[Records for processing]

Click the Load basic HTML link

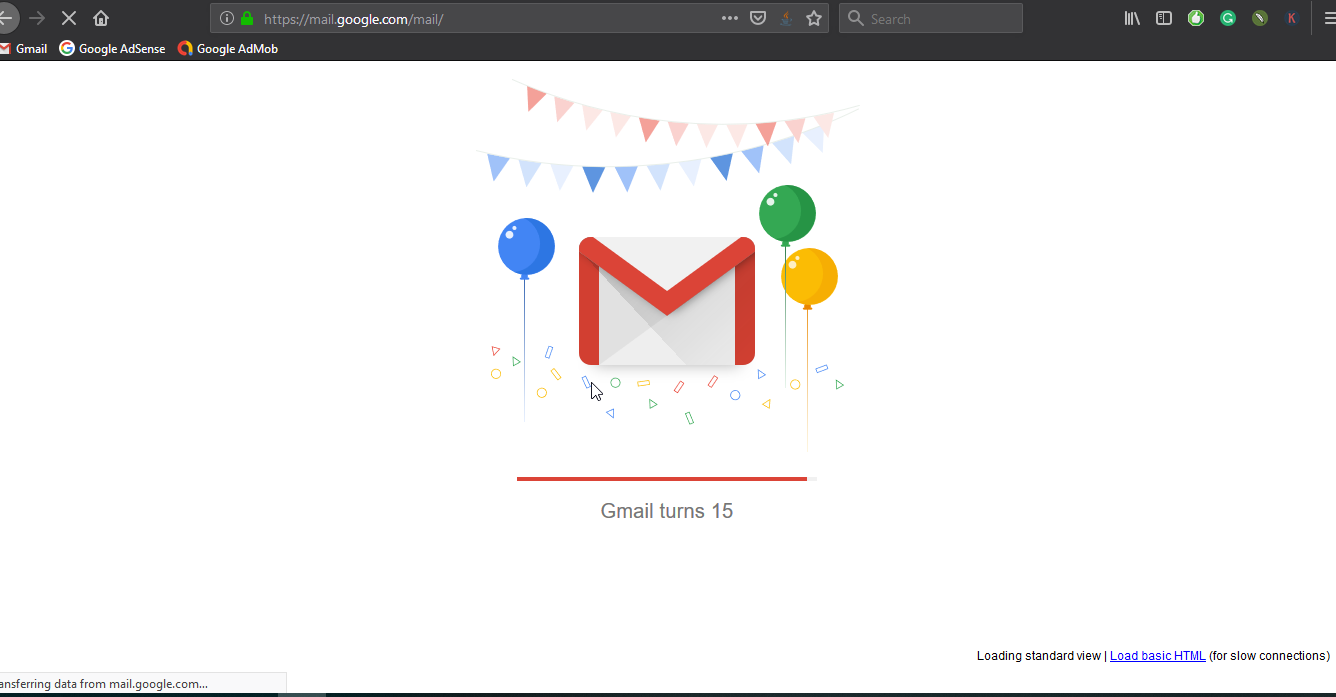[x=1157, y=655]
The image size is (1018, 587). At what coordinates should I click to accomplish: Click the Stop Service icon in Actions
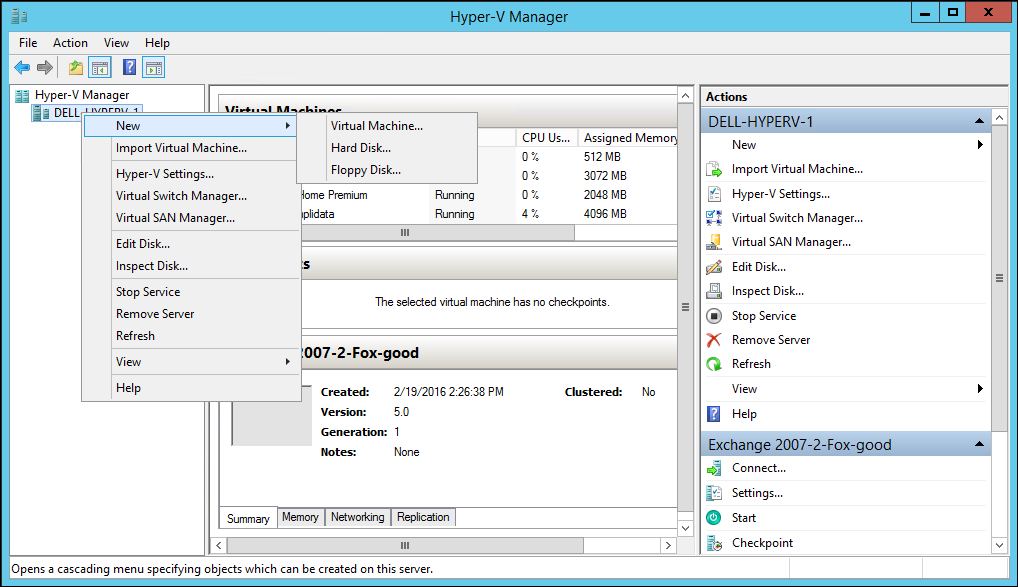(714, 316)
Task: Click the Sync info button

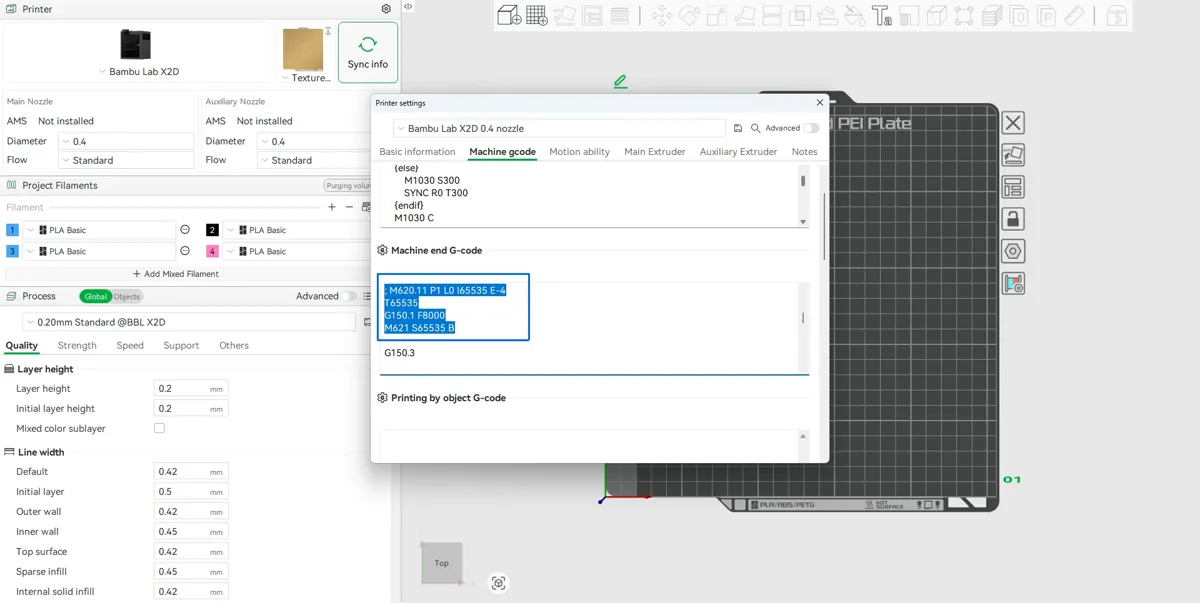Action: coord(368,52)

[/Records for processing]

Aim of the task
Output the data above exactly, excluding images.

Exercise answer
Click the Load basic HTML link

[x=1157, y=655]
The image size is (1018, 587). At what coordinates should I click to accomplish: Click the Stop Service icon in Actions
(714, 316)
Task: Click the Sync info button

Action: coord(368,52)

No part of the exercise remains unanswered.